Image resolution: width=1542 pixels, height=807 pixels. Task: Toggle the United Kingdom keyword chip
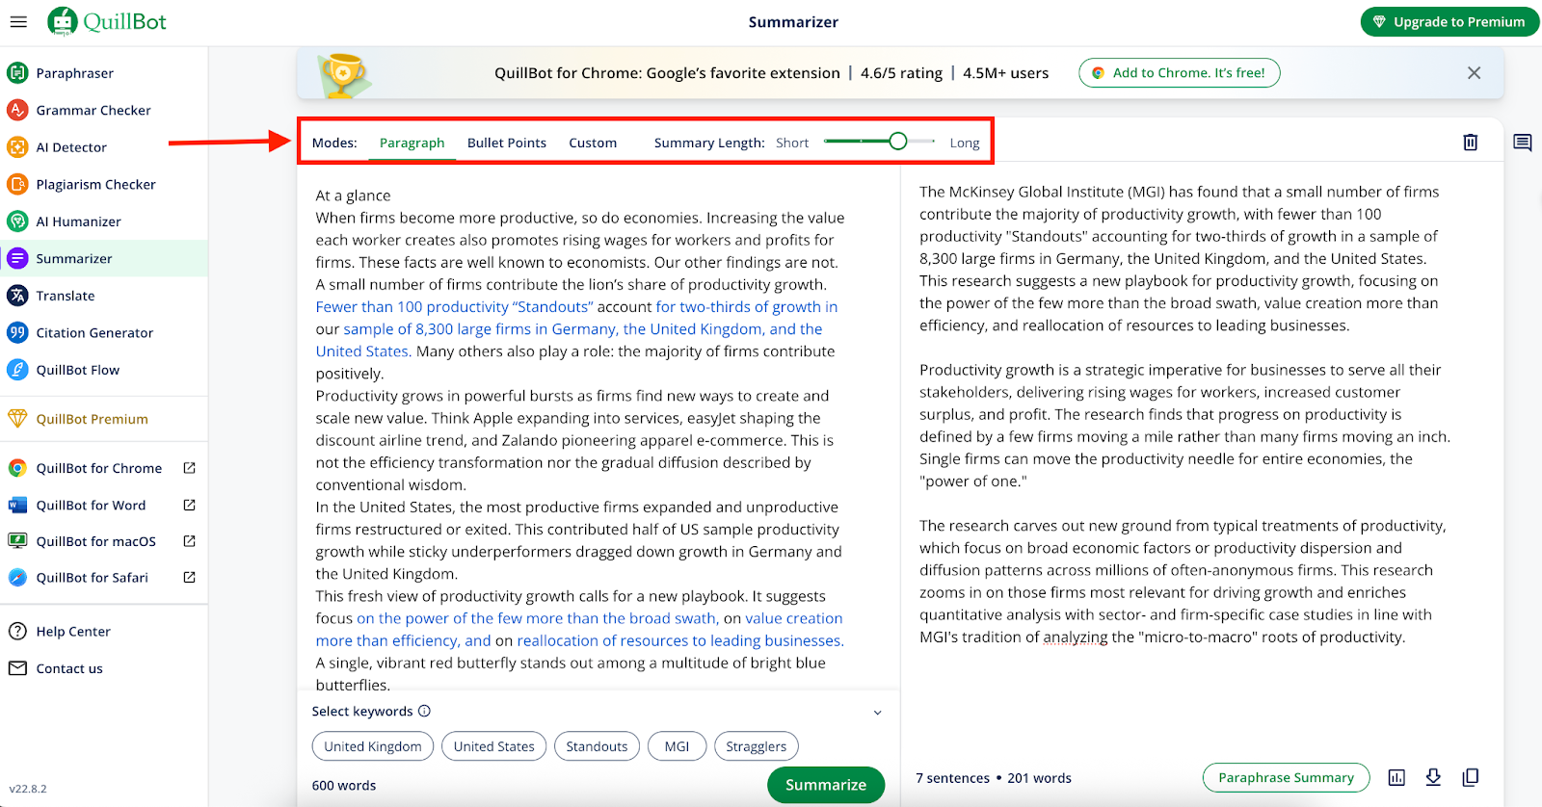coord(372,746)
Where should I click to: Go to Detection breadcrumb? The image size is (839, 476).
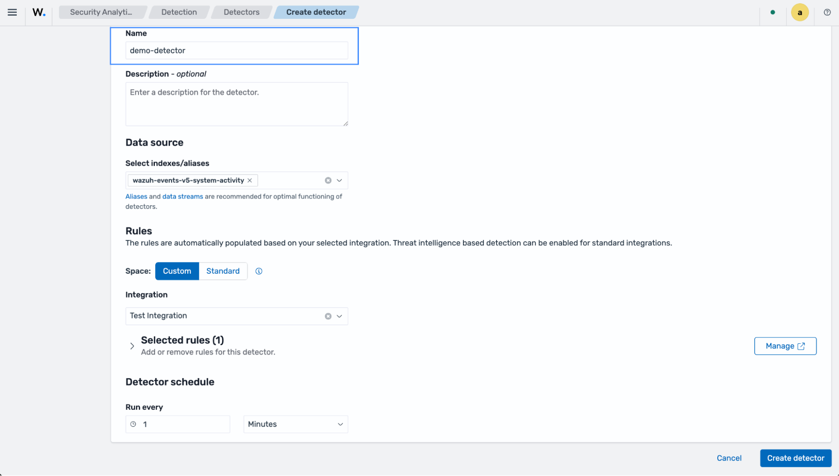pyautogui.click(x=179, y=12)
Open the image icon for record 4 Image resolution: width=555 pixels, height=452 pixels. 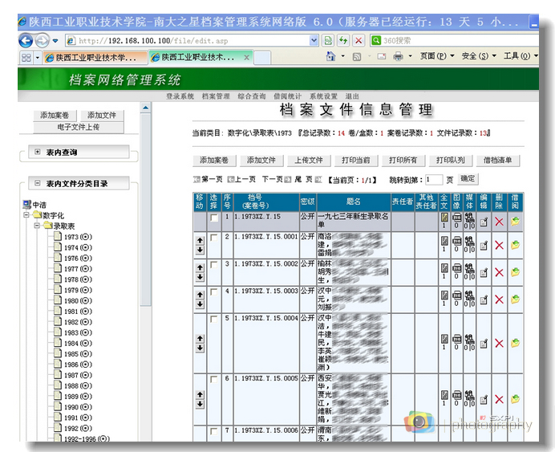[456, 295]
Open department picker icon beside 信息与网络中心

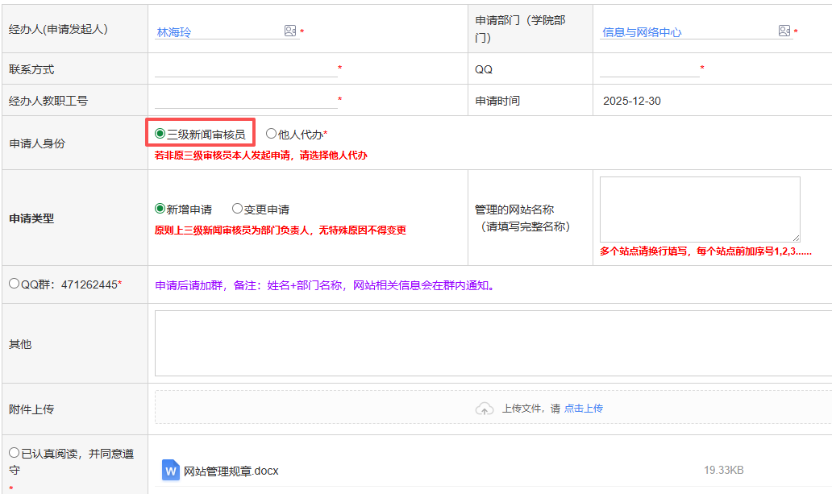coord(784,31)
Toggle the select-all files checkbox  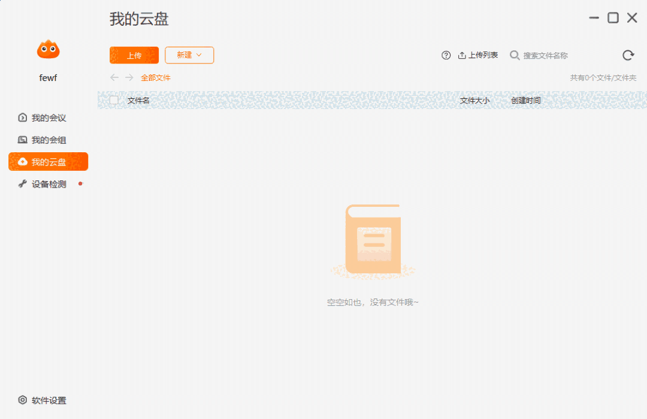112,100
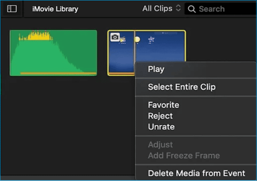Mark the clip as Favorite
The height and width of the screenshot is (181, 257).
[164, 105]
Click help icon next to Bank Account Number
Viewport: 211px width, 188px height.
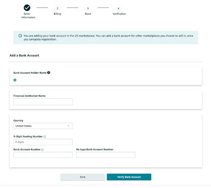[42, 149]
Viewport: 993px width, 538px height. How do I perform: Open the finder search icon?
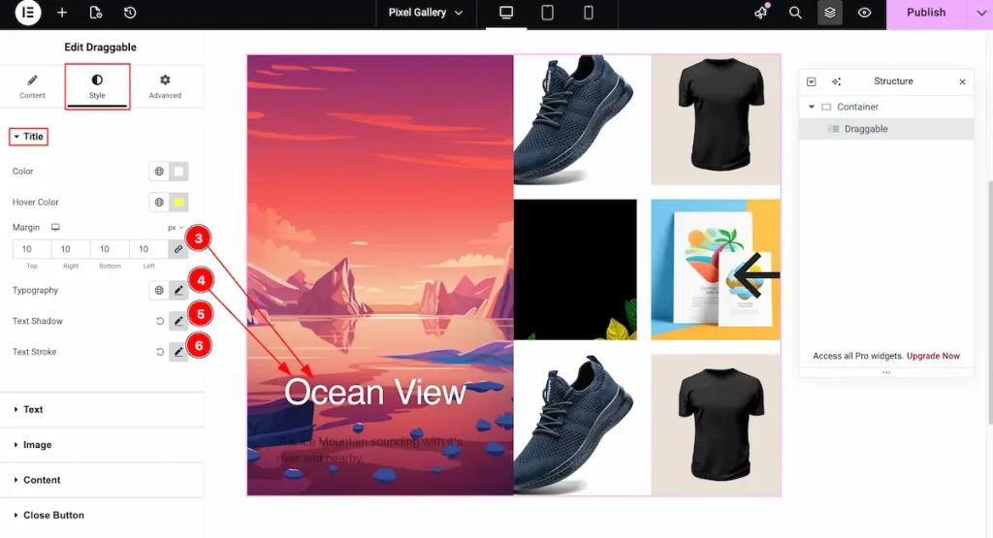point(795,13)
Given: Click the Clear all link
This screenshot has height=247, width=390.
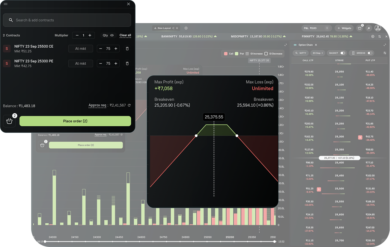Looking at the screenshot, I should [x=125, y=35].
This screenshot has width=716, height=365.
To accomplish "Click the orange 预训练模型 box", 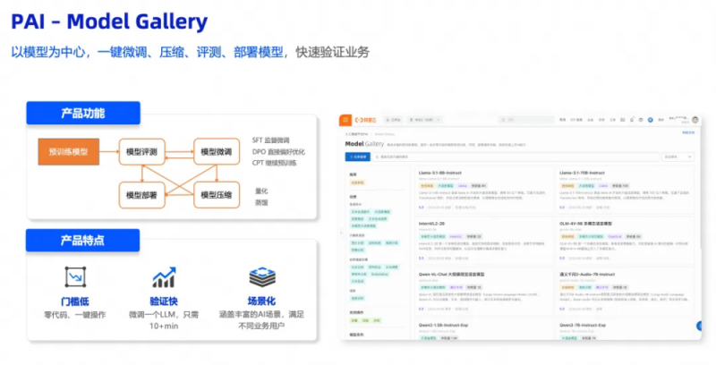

--------------------

EXERCISE AIM: Your task is to retype exactly, and only, the lines from the one that holds "Given: Click the Clear all link" through the end of the listing, both end lines included, without any pictures.

EXERCISE RESPONSE:
Given: Click the Clear all link
This screenshot has height=247, width=390.
Looking at the screenshot, I should [x=125, y=35].
This screenshot has width=716, height=365.
To accomplish "Click the orange 预训练模型 box", 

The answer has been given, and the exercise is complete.